Help is on the way
Although away from classes, the Cameron School District insured area kids have full bellies while the community deals with Coronavirus.
Before dawn, the Cameron School District Food Staff begins work on preparing 900 meals for area students as they provide area kids nutrient-rich meals.
“No one is trained for this. That includes administration, bus drivers - we’re doing the best we can. I am proud to work with the group I’ve worked with because everyone has stepped up,” Cameron School District Food Service Director Donna Frazier said.
The program went into effect last week, only days removed from the Cameron School District announcing plans to cancel classes through at least April 3. Frazier said the program currently has more than 900 students enrolled and has no income restriction. Even Cameron citizens housing a student from outside the district can apply so long as the student is 18 years old or younger. She described the endeavor as a beef-up version of the summer food service program.

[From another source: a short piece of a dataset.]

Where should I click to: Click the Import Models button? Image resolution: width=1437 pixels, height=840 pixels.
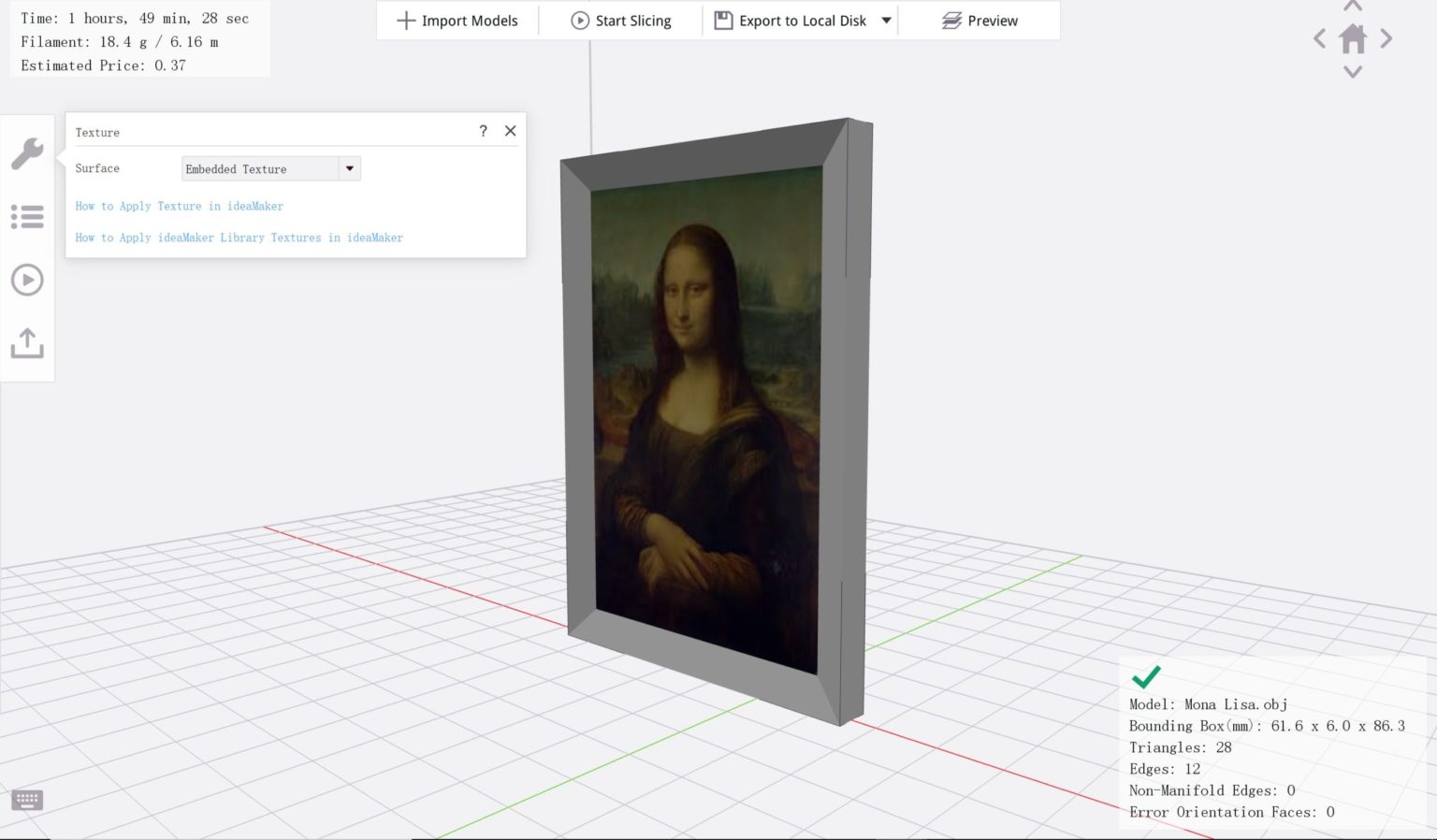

“The summer food service program is designed to feed children outside of normal school hours. We had tossed around the idea of having an evening food service for kids who play sports, parents that work late - those kind of things,” Frazier said. “We know there is a need in this community and it’s not just for kids with parents struggling economically. We live in a busy society now and parents know they can get something affordable, nutritious and delicious as another option for the parent. This program we’re following is the summer food service program. The way the program is set up and designed, it’s allowed to be followed during an emergency.”
As part of the program, food service professional as well as teacher volunteers begin cooking and assembling meals at 6 a.m., then prep them for delivery where another crew of school district employees takes them to awaiting district bus drivers who, along with area teachers, deliver the meals door-to-door with a caravan of buses leaving Cameron High School by 10:30 a.m.

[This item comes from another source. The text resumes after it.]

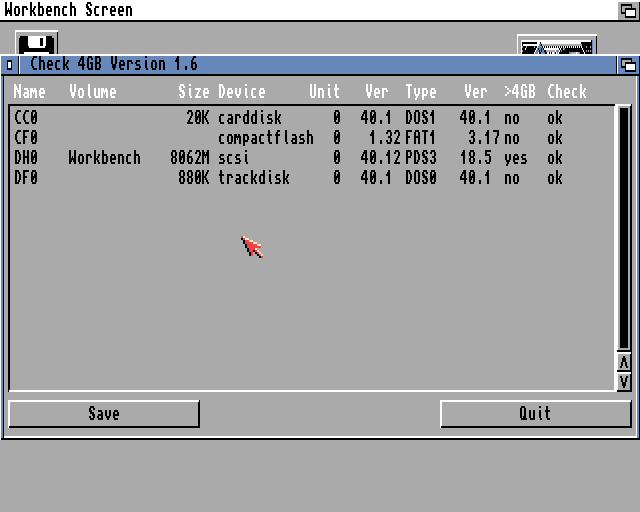The width and height of the screenshot is (640, 512).
Task: Click the partially hidden desktop icon at right
Action: tap(556, 46)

“The first couple of days there were logistical challenges, but for the most part parents have been so appreciative. I’ve had parents on the phone and you can hear the crack in their voice from being so thankful their children are being fed,” Frazier said.
One of those parents is Courtney Malone, who waited outside of her home with her children near Parkview Elementary for Tuesday’s delivery. With all parents living within the Cameron School District eligible, she said receiving meals does not carry any social stigma and it helps her child cope with the loss of a community they’ve been a part of since kindergarten.

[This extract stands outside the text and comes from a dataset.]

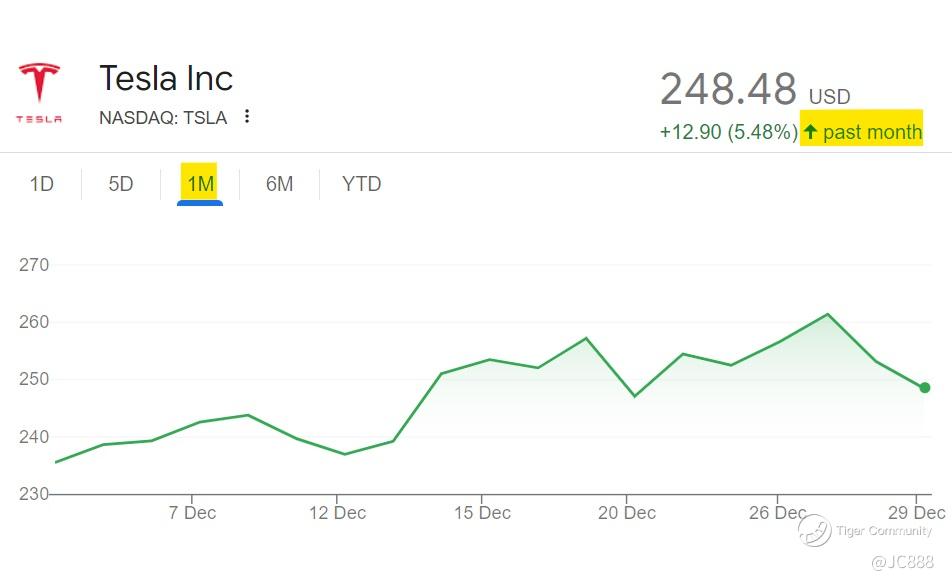
Task: Click the +12.90 (5.48%) price change
Action: click(728, 132)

“It’s awesome, but the kids enjoy it too. For my second-grader especially; it helps her feel a little more connected to the school still,” Malone said. “They’re missing the school. They miss the activities and the routine. It keeps them familiar and connected. She was super excited. Last week, we missed out on it but she saw the bus. She said ‘Mom, kids are going to school.’ When I explained what they were doing she was excited and said ‘I want school lunch.’”
Although a gargantuan undertaking, keeping children fed is a rewarding comfort for some food service workers.
“It’s definitely a challenge, and different from what we’re used to, but it’s a good thing we’re doing for our community,” food service worker Brooke Fife said. “They were excited and glad we were doing this. There have been a lot of people saying thank you and being very cooperative. It’s been a fun experience really. It’s a big relief. I have friends in the program too and I talked to them and informed them about it. It’s been challenging, but people are pleased with what we’re doing.”